L’EARL Le Bas du Moulin dirigée par la famille Chabirand cultive du melon depuis seulement six ans. Elle a d’emblée opté pour une culture sans irrigation et une conduite avec le moins d’intrants possible.

Sur les parcelles de melons de l’exploitation de Sébastien et Mathieu Chabirand, la terre est noire, très argileuse (60 %), très riche en matière organique (5 %) et très profonde (200 mm de réserve utile (1)), une caractéristique des sols du marais poitevin. Basés à Vix en Vendée, les deux frères perpétuent, tout en la modernisant, la culture que pratiquait la centaine de Vizerons du XIXe siècle. Ils commercialisaient déjà leurs melons à des négociants de La Rochelle mais aussi aux Halles de Paris grâce au nouveau moyen de locomotion de l’époque qui était le train. La production de melons à l’EARL Le Bas du Moulin ne date pourtant que de six ans au moment où Sébastien, spécialiste de l’économie agricole financière, a rejoint son père Jean-Louis. Avec Mathieu venu remplacé ce dernier après des études d’économie et un master à l’Esa (Ecole supérieure d’agriculture d’Angers), l’activité s’est rapidement développée. De 5 ha en 2006, le melon est cultivé aujourd’hui sur 30 ha, soit le quart des surfaces de l’exploitation. « Nous cherchons à produire du melon de qualité et de façon artisanale », insistent les deux frères qui se sont inspirés de l’expérience acquise au cours de leurs nombreux voyages, de l’Australie en passant par les Etats-Unis, l’Europe centrale et l’Amérique du Sud.

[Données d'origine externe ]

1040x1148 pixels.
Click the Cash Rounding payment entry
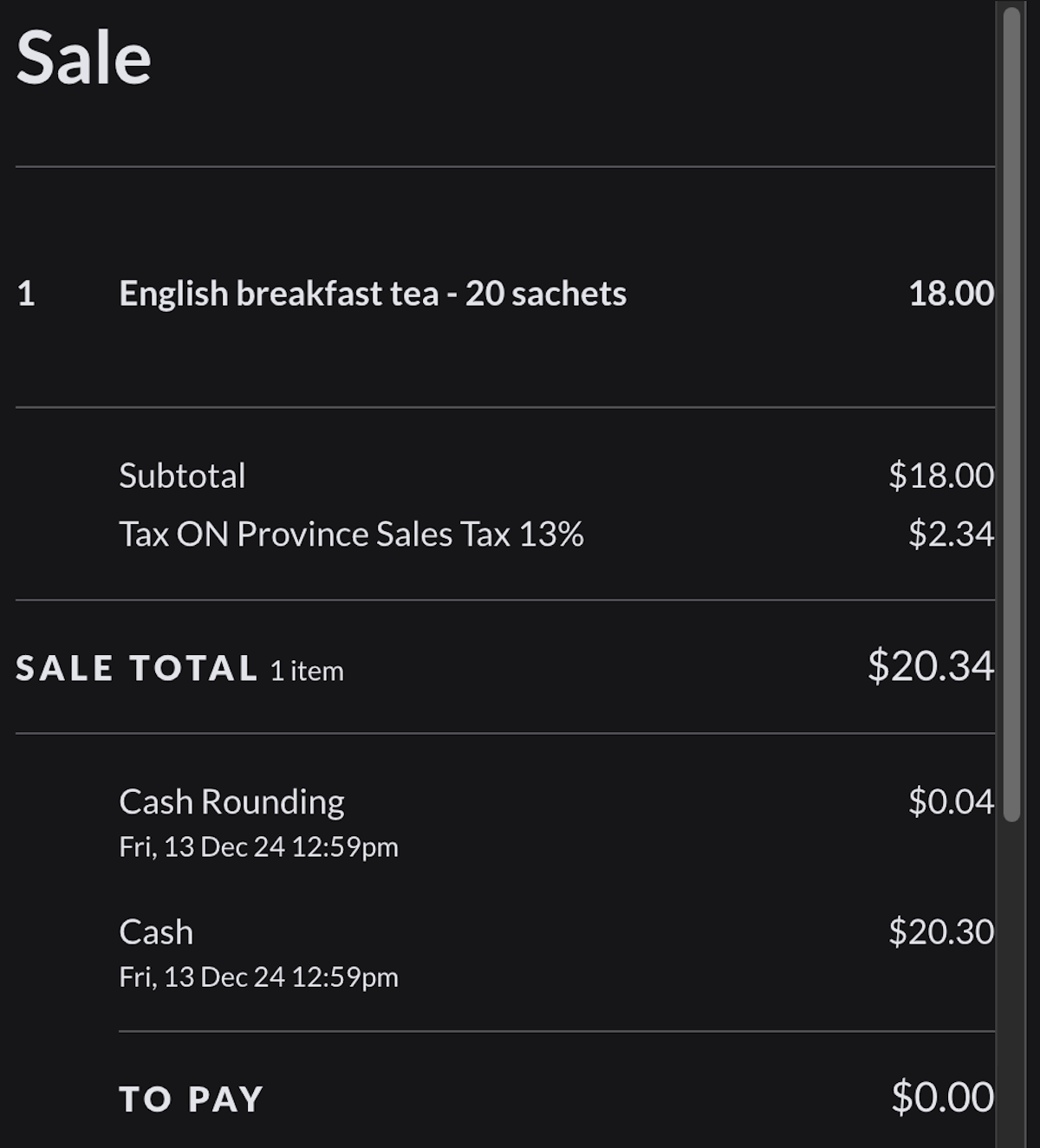pos(231,802)
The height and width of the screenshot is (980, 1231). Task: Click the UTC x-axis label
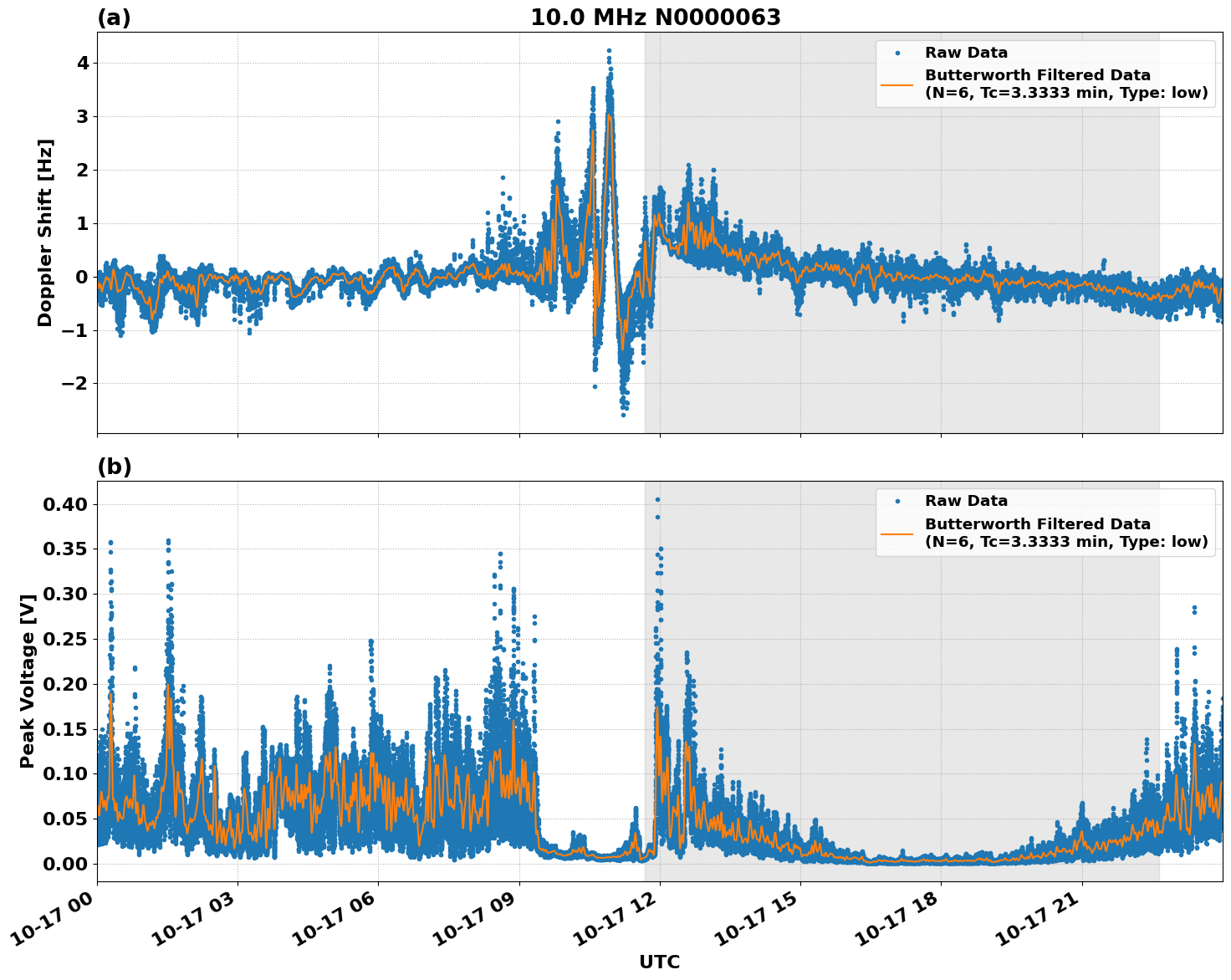click(659, 962)
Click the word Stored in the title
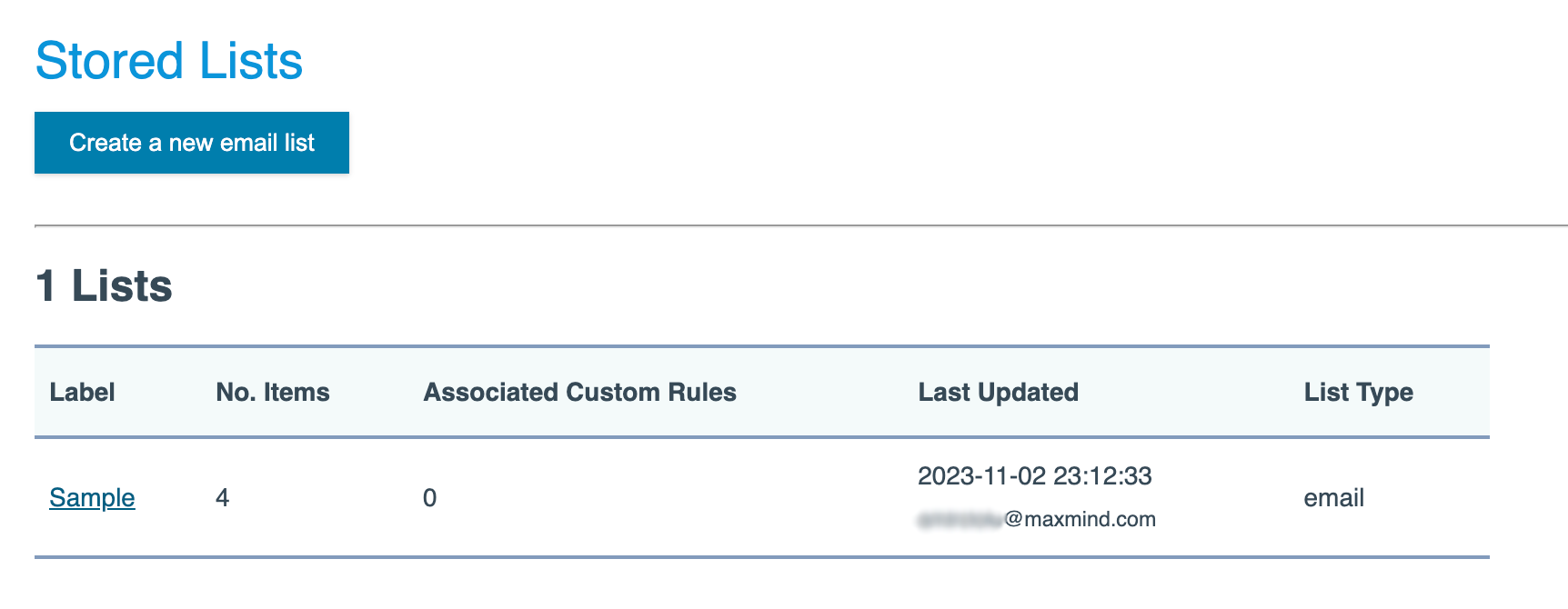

Membres de Farre, Forum de l’agriculture raisonnée respectueuse de l’environnement, depuis 2008, ils pratiquent un mode de culture où les intrants sont réduits au minimum et l’agronomie est au centre de leur préoccupation : « Nous n’avons jamais investi dans l’irrigation. Sans apport d’eau au cours de la saison implique un système de production particulier qui n’est pas forcément transposable. Cela ne serait pas possible dans des terres moins riches et moins profondes. » A l’heure où le manque d’eau se fait sentir dans de nombreuses régions françaises, le challenge de produire sans irrigation peut être un défi que les deux frères relèvent sans inquiétude démesurée. En cette mi-avril, il manque environ 40 mm d’eau au melon pour satisfaire ses besoins alors que l’observatoire départemental de l’eau de Vendée annonce un déficit de 70 % par rapport à la normale. « Nos objectifs de rendement ne dépassent pas les 20 t/ha. A la récolte, les fruits sont plus denses mais de plus petits calibres. Nous offrons plus souvent des plateaux de quinze à douze melons que onze à neuf melons. »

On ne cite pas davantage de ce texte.